# Excerpt from a dataset
---
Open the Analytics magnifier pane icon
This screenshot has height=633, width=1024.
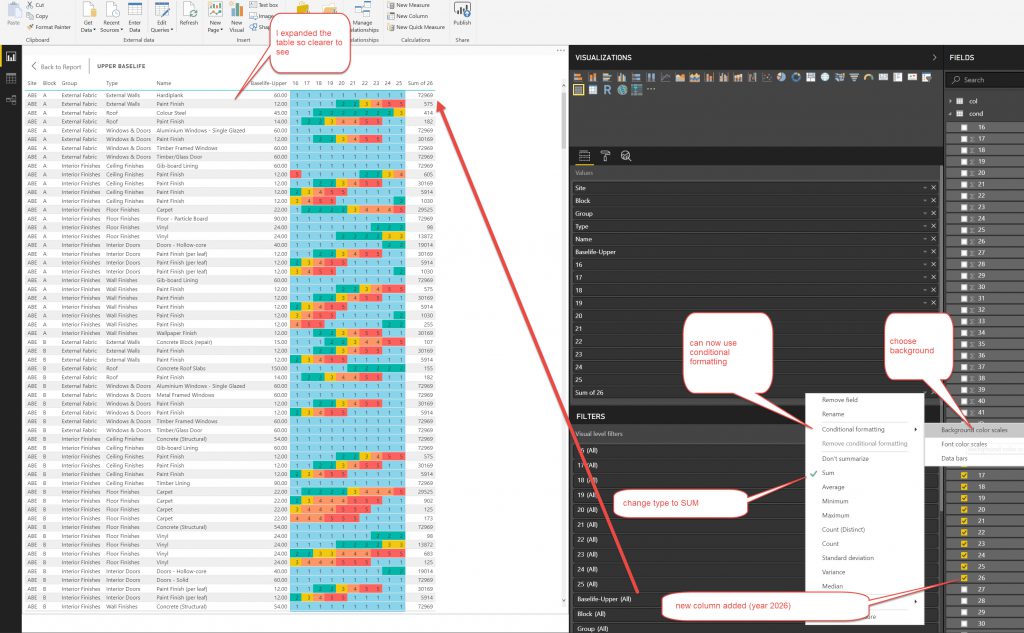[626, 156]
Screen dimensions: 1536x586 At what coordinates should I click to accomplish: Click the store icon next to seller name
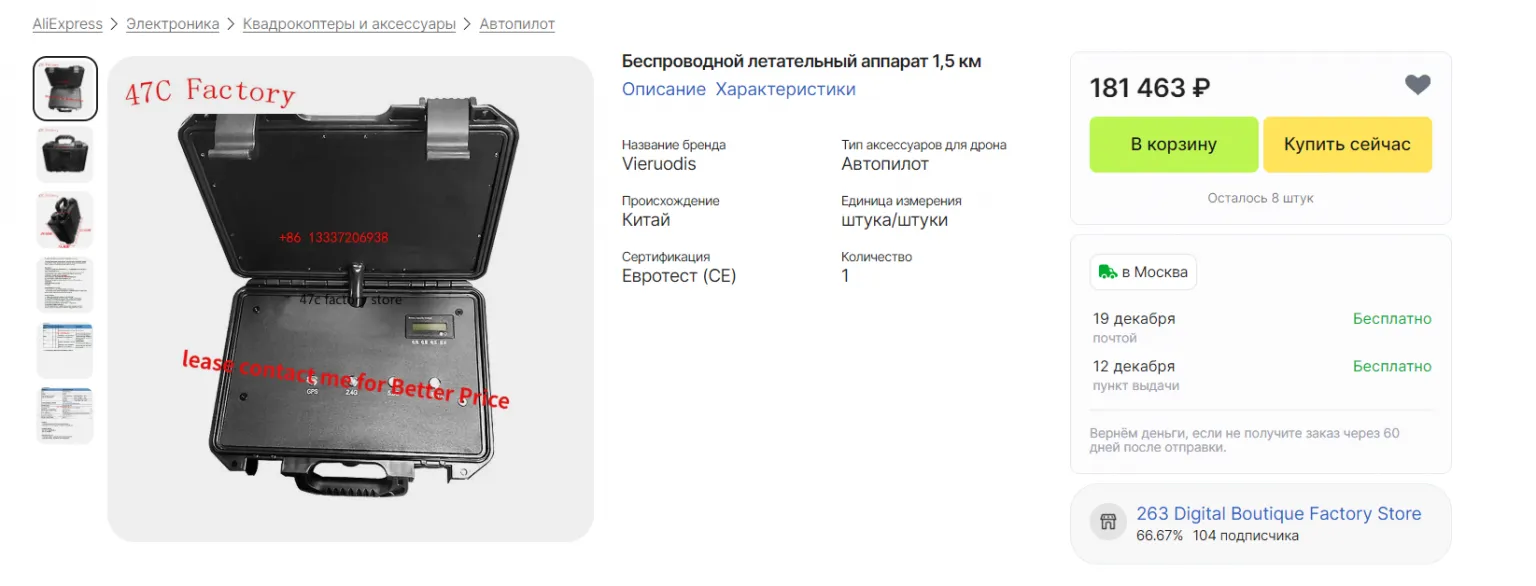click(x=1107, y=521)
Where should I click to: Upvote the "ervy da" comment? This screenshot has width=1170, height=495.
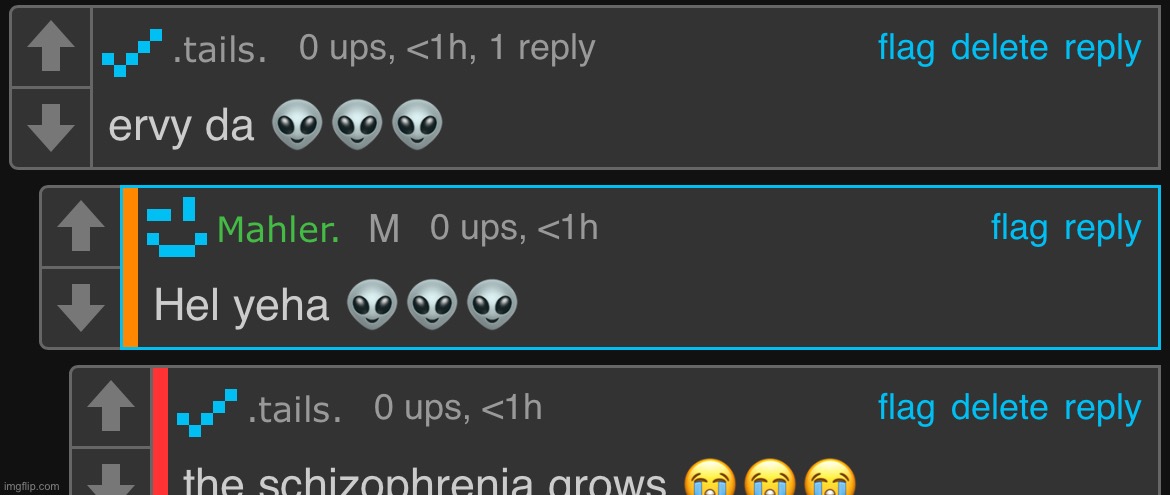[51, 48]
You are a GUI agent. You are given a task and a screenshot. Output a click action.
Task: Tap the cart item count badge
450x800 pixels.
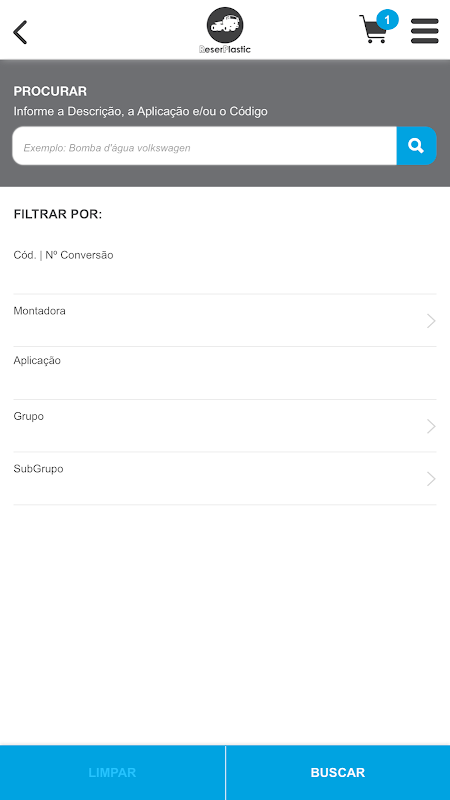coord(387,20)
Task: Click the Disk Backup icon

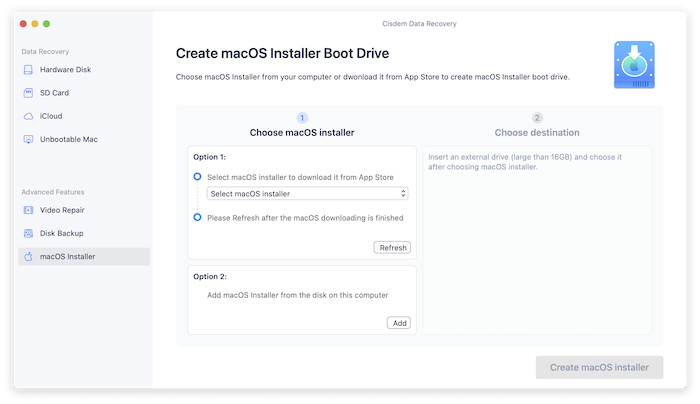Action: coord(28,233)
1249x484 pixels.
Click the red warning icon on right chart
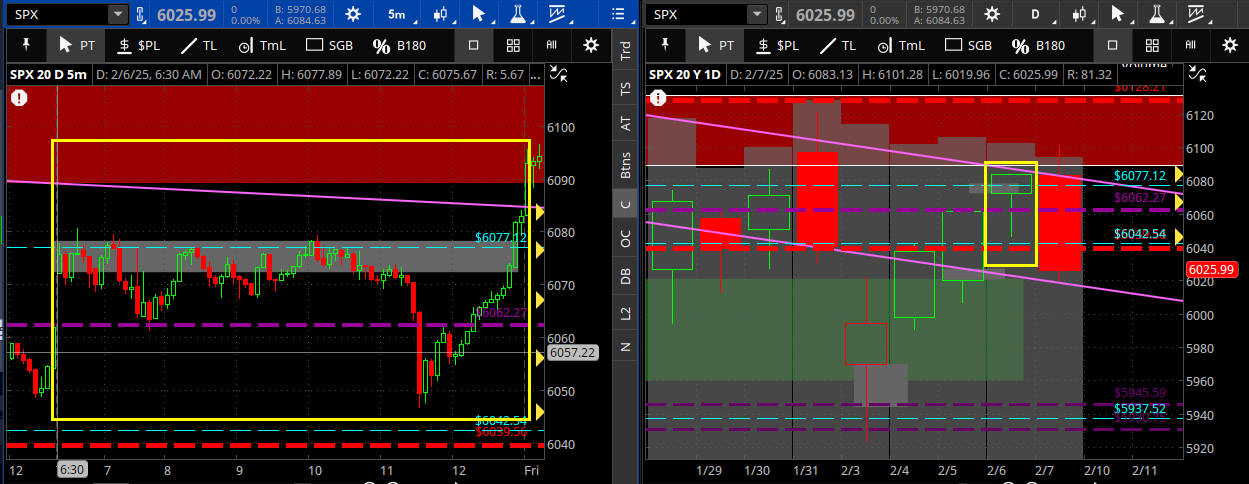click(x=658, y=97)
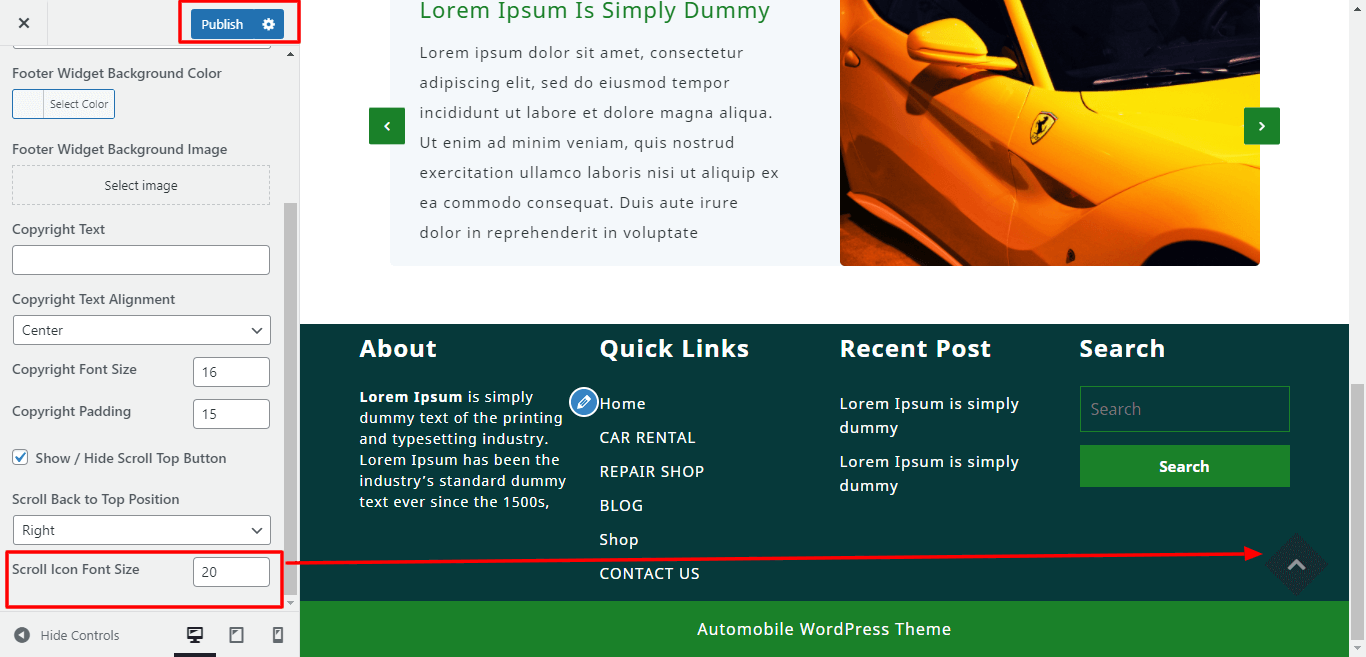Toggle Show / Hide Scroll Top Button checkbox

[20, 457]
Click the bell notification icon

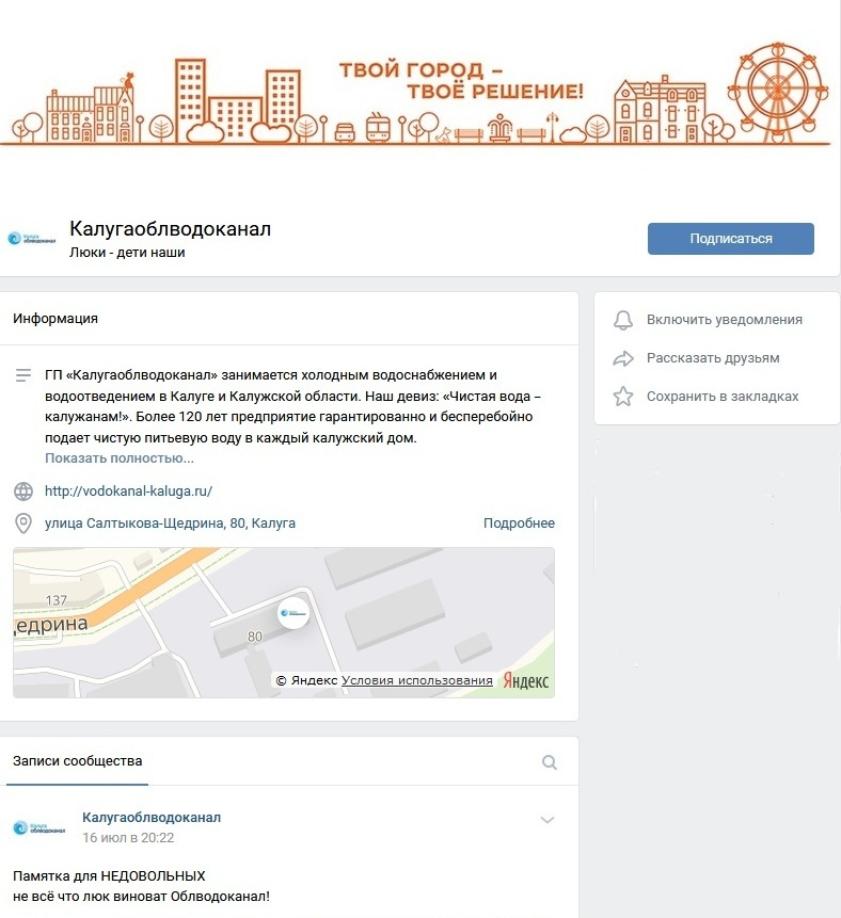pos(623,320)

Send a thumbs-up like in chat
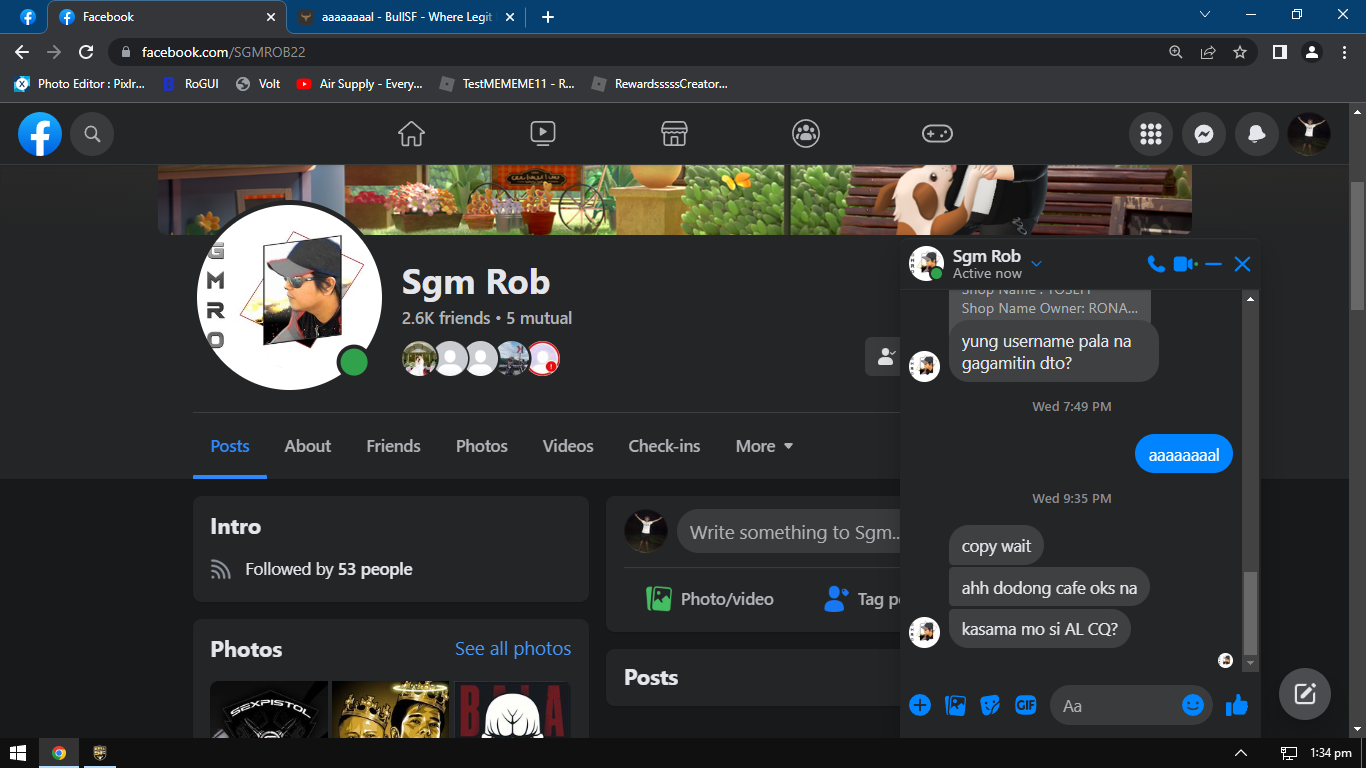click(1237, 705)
---
# WHAT YOU WILL DO
Format the lines above as a numbered list, skipping any blank lines. Leave out the pictures.

# REPLY TO THE EXERCISE
1. Open the Analytics magnifier pane icon
2. This screenshot has height=633, width=1024.
3. [626, 156]
4. Screen dimensions: 1536x586 At what coordinates should I click to accomplish: Click the store icon next to seller name
5. click(x=1107, y=521)
6. Where should I click to: Upvote the "ervy da" comment? This screenshot has width=1170, height=495.
7. [51, 48]
8. You are a GUI agent. You are given a task and a screenshot. Output a click action.
9. Task: Tap the cart item count badge
10. 450x800 pixels.
11. coord(387,20)
12. Task: Click the Disk Backup icon
13. Action: coord(28,233)
14. 1249x484 pixels.
15. Click the red warning icon on right chart
16. click(x=658, y=97)
17. Toggle Show / Hide Scroll Top Button checkbox
18. [20, 457]
19. Click the bell notification icon
20. pos(623,320)
21. Send a thumbs-up like in chat
22. click(1237, 705)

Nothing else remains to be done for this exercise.